══ INFORMATION ══

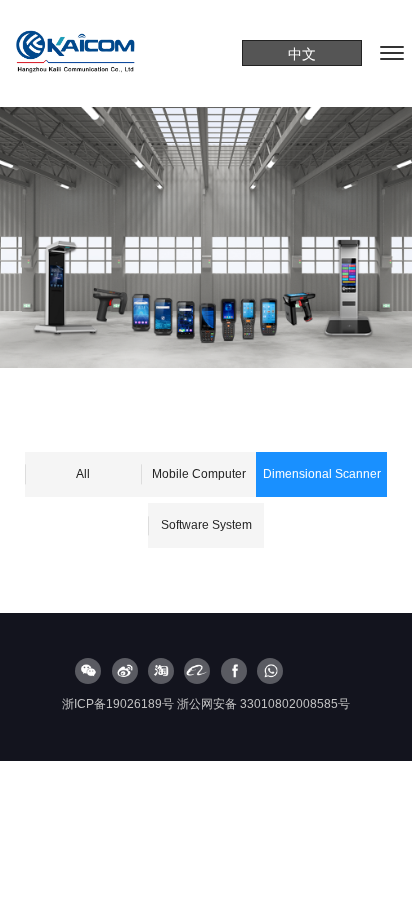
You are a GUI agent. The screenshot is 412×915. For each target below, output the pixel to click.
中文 (302, 54)
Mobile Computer (199, 474)
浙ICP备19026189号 (118, 704)
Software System (206, 525)
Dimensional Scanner (322, 474)
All (83, 474)
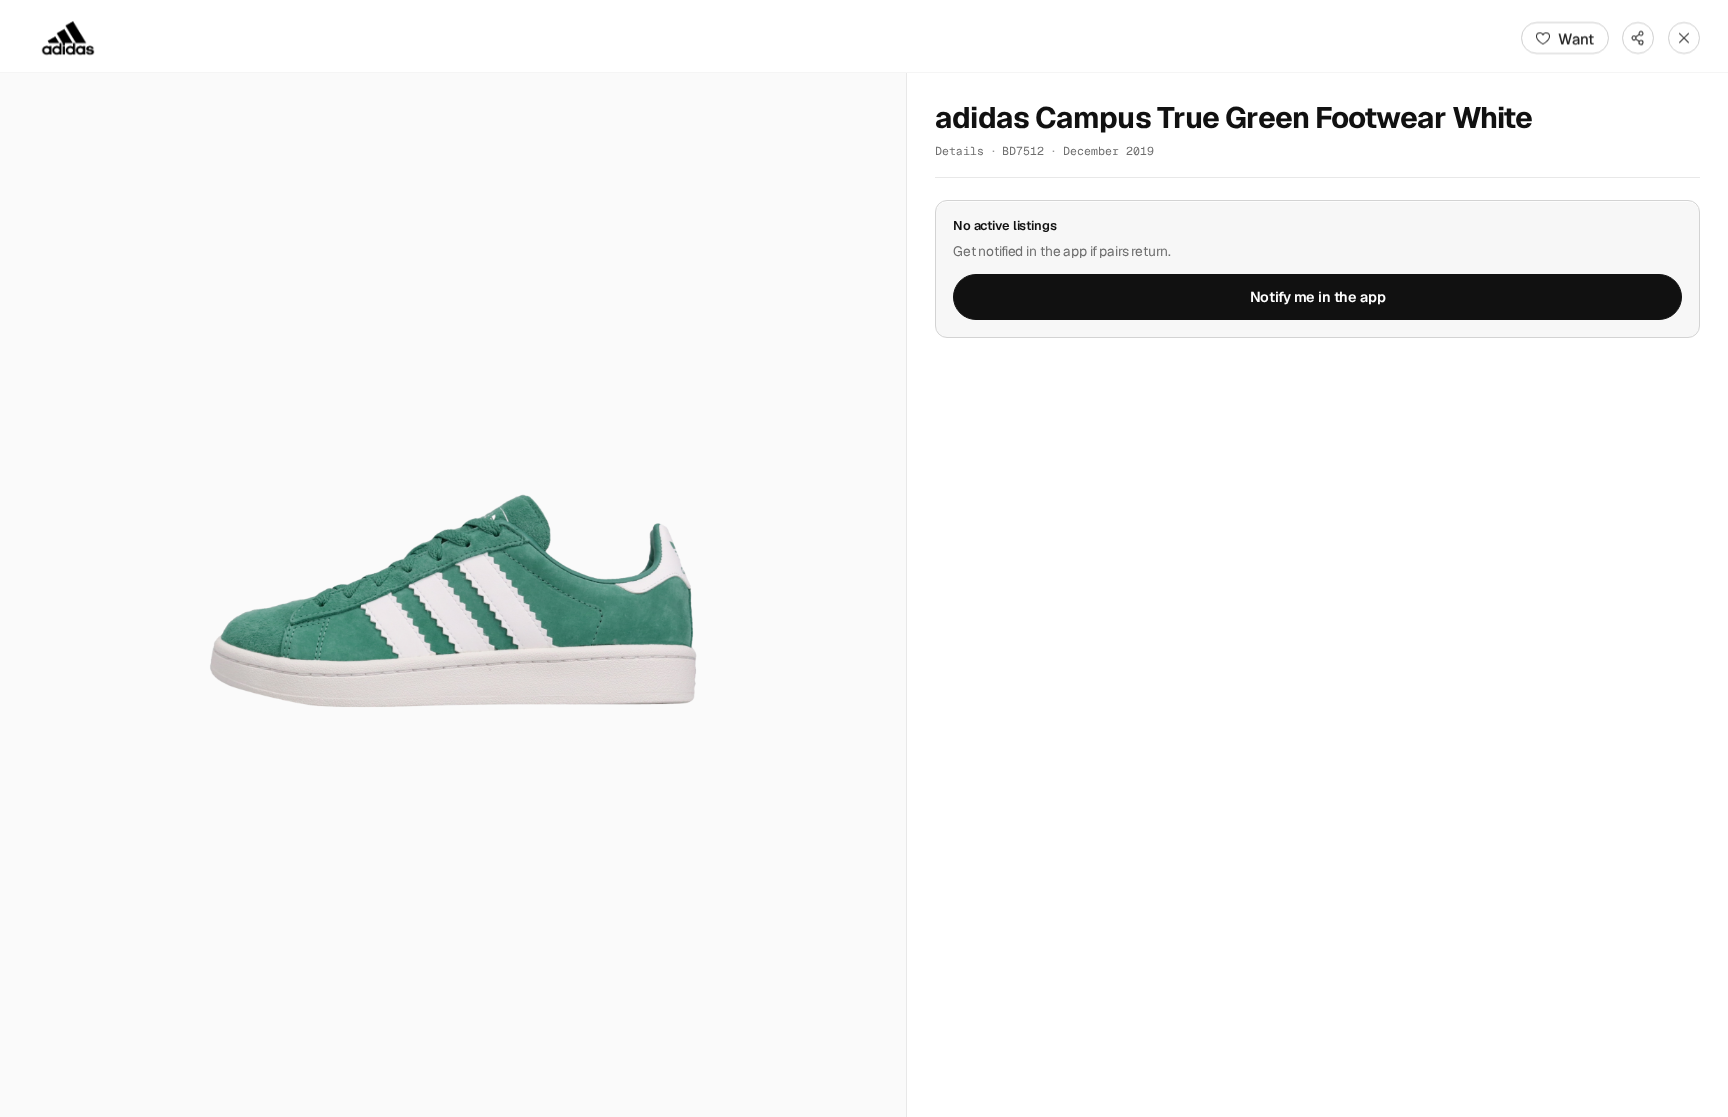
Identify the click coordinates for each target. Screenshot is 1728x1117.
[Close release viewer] (1684, 38)
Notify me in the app (1318, 297)
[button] (453, 595)
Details (959, 150)
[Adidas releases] (68, 38)
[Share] (1638, 38)
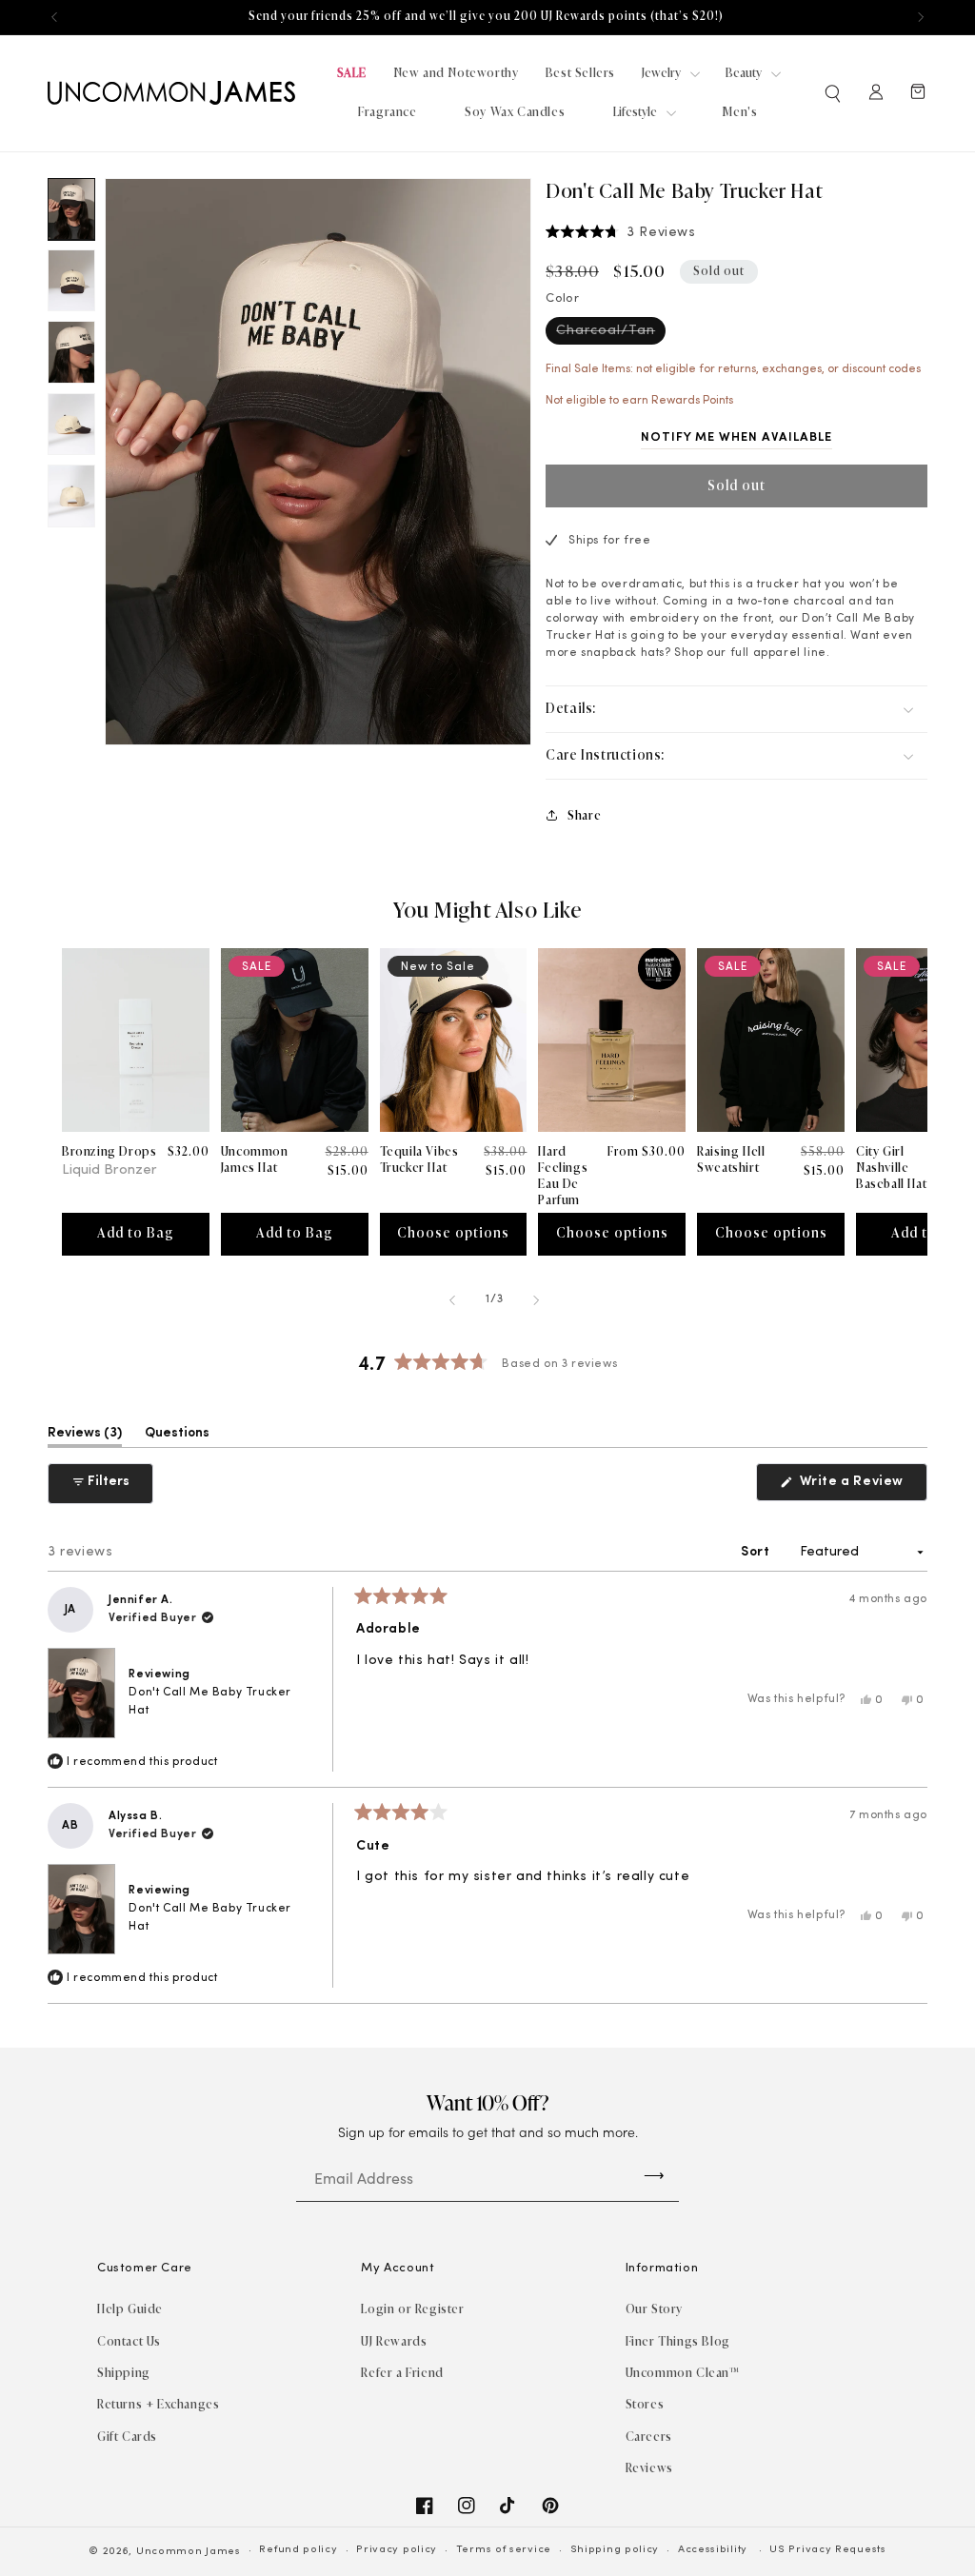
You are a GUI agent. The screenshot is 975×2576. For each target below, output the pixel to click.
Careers (649, 2436)
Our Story (654, 2309)
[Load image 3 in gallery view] (71, 352)
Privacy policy (396, 2550)
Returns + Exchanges (158, 2404)
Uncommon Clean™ (683, 2373)
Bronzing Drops (109, 1151)
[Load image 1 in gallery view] (71, 209)
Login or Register (412, 2309)
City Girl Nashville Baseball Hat (891, 1167)
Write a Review (861, 1487)
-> (654, 2174)
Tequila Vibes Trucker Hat (419, 1159)
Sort (757, 1552)
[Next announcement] (921, 17)
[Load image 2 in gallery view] (71, 280)
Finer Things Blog (678, 2341)
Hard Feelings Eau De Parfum (562, 1175)
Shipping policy (615, 2550)
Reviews (649, 2468)
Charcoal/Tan (611, 334)
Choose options (453, 1233)
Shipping (123, 2373)
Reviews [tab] (85, 1436)
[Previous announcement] (54, 17)
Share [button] (584, 815)
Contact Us (129, 2341)
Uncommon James (188, 2551)
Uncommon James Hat (255, 1159)
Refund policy (298, 2550)
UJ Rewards (394, 2341)
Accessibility (712, 2550)
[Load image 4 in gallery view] (71, 424)
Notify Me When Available (736, 437)
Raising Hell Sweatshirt (731, 1159)
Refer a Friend (402, 2373)
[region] (487, 17)
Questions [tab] (177, 1436)
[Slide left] (453, 1300)
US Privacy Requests (827, 2550)
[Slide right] (537, 1300)
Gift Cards (127, 2436)
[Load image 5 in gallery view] (71, 495)
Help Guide (130, 2309)
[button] (834, 93)
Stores (645, 2404)
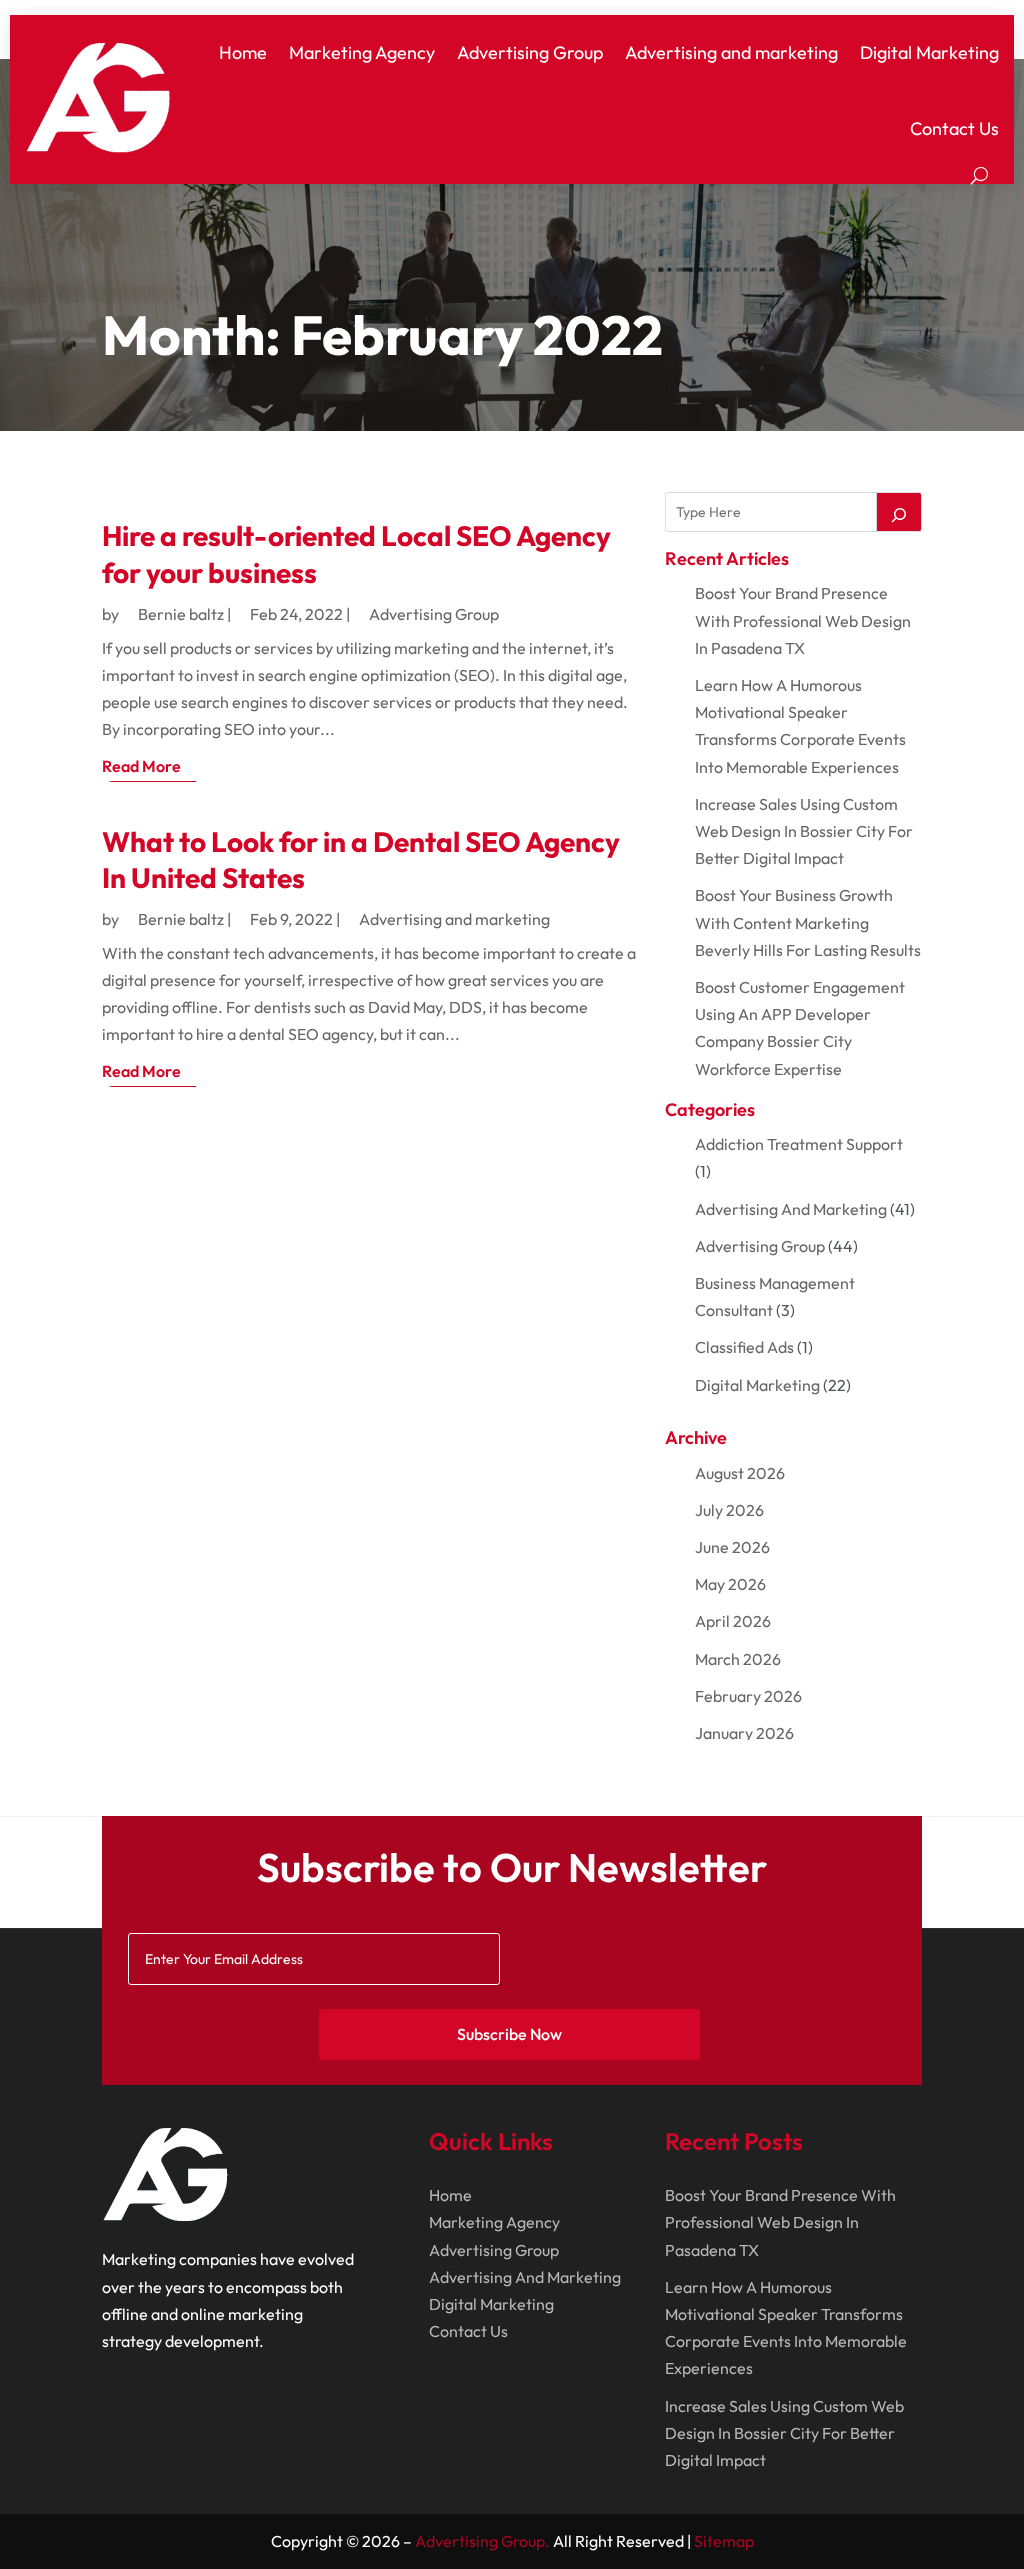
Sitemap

═══

▸ **WORK TO BE COMPLETED**: From the line containing "[Load image 5 in gallery view] (71, 495)" down to the last line of the entries above, set down every line exactly. Omit all pictures.

▸ **YOUR RESPONSE**:
[Load image 5 in gallery view] (71, 495)
Help Guide (130, 2309)
[button] (834, 93)
Stores (645, 2404)
Sitemap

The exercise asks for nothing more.